> **CONSEGNA 1**: Puoi riportare come elenco JSON di stringhe, una per riga e senza righe vuote, le righe delle voci dall'inizio delle voci fino alla riga che contiene "pos(344,318)", inclusa?

> **ESTRATTO**:
+ + + +

Nella foto, un casolare rurale, abbandonato dai contadini prima dell’arrivo degli invasori, viene occupato da un piccolo reparto di austro-tedeschi in avanzata. Le truppe occupano momentaneamente la struttura, per ristorarsi e riorganizzarsi: si può osservare che i militari hanno incendiato alcuni mobili per contrastare il freddo. L’ingresso della casa, dove è collocato il focolare e luogo di raccoglimento per la famiglia contadina, è stato adibito a stanza per gli ufficiali. I soldati tedeschi sono identificabili grazie all’uniforme grigia, mentre gli austro-ungarici hanno una divisa color grigio-azzurro.
Si tratta dello stesso casolare rappresentato nel precedente post, relativo all’invasione e alla fuga dei profughi: la ricostruzione con i lego offre l’opportunità di poter mostrare agevolmente le modificazioni intervenute in un medesimo scenario a causa di eventi storici.
Nelle convulse fasi iniziali dell’invasione del Friuli e del Veneto, le truppe austro-tedesche commisero svariate violenze a danno delle popolazioni e delle proprietà private. Le abitazioni furono spesso saccheggiate e i beni di prima necessità depredati. Numerosi furono gli stupri di donne e giovani ragazze. Si verificarono anche fucilazioni sommarie di civili sospettati di essere “franchi tiratori”, impegnati in azioni di guerriglia contro l’invasore. Le unità germaniche e i reparti bosniaci dell’esercito austro-ungarico si distinsero per la ferocia e le brutalità. Ad ogni modo, gli stessi soldati italiani in ritirata si macchiarono di violenze contro i civili veneto-friulani. Simili fenomeni, ma su scala più ampia, si erano verificati anche in occasione dell’invasione del Belgio, della Serbia e della Prussia orientale.

+ + + +

> **CONSEGNA 2**: Come riscriveresti in forma di elenco puntato il paragrafo dell'estratto che comincia con «Nelle convulse fasi iniziali», conservandone i fatti principali?

+ + + +

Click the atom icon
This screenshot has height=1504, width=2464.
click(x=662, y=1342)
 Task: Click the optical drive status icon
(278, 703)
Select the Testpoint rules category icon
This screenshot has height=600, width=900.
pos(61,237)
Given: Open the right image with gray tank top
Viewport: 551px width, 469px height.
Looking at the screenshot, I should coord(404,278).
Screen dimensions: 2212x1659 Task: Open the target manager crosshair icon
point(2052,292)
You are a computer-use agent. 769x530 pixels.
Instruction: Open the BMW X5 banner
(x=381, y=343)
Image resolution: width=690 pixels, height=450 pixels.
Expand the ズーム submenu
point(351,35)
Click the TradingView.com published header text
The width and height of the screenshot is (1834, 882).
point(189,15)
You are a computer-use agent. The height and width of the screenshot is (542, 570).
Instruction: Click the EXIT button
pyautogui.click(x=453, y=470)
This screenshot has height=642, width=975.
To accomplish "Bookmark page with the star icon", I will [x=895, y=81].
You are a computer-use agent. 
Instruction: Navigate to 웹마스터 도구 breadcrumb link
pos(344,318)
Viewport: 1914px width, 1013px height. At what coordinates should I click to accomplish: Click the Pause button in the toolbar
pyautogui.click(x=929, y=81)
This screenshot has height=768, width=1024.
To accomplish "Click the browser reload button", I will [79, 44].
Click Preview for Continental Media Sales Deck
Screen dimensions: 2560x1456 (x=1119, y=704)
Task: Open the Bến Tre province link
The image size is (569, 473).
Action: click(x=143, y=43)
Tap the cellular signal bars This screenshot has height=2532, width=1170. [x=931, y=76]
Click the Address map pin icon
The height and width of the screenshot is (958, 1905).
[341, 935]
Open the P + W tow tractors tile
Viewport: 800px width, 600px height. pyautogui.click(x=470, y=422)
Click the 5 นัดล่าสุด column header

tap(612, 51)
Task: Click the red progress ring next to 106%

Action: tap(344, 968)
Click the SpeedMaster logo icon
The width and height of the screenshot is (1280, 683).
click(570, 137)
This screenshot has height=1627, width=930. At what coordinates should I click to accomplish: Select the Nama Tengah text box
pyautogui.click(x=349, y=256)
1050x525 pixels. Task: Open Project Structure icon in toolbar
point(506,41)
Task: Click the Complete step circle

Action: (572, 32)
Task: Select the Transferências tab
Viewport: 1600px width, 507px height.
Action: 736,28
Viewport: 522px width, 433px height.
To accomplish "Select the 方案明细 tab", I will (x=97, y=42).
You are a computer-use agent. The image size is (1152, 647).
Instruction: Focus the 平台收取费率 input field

+ + + +

> **RISPOSTA 1**:
[
  "Click the atom icon",
  "This screenshot has height=1504, width=2464.",
  "click(x=662, y=1342)",
  " Task: Click the optical drive status icon",
  "(278, 703)",
  "Select the Testpoint rules category icon",
  "This screenshot has height=600, width=900.",
  "pos(61,237)",
  "Given: Open the right image with gray tank top",
  "Viewport: 551px width, 469px height.",
  "Looking at the screenshot, I should coord(404,278).",
  "Screen dimensions: 2212x1659 Task: Open the target manager crosshair icon",
  "point(2052,292)",
  "You are a computer-use agent. 769x530 pixels.",
  "Instruction: Open the BMW X5 banner",
  "(x=381, y=343)",
  "Image resolution: width=690 pixels, height=450 pixels.",
  "Expand the ズーム submenu",
  "point(351,35)",
  "Click the TradingView.com published header text",
  "The width and height of the screenshot is (1834, 882).",
  "point(189,15)",
  "You are a computer-use agent. The height and width of the screenshot is (542, 570).",
  "Instruction: Click the EXIT button",
  "pyautogui.click(x=453, y=470)",
  "This screenshot has height=642, width=975.",
  "To accomplish \"Bookmark page with the star icon\", I will [x=895, y=81].",
  "You are a computer-use agent. ",
  "Instruction: Navigate to 웹마스터 도구 breadcrumb link",
  "pos(344,318)"
]

> **RISPOSTA 2**:
- Nelle prime fasi dell'invasione del Friuli e del Veneto, le truppe austro-tedesche commisero molte violenze contro le popolazioni e le proprietà private.
- Le case furono spesso saccheggiate e i beni di prima necessità depredati.
- Ci furono numerosi stupri di donne e giovani ragazze.
- Vi furono fucilazioni sommarie di civili sospettati di essere "franchi tiratori".
- Le unità germaniche e i reparti bosniaci dell'esercito austro-ungarico si distinsero per ferocia e brutalità.
- Anche i soldati italiani in ritirata commisero violenze contro i civili veneto-friulani.
- Fenomeni simili, ma su scala più ampia, si erano verificati durante le invasioni del Belgio, della Serbia e della Prussia orientale.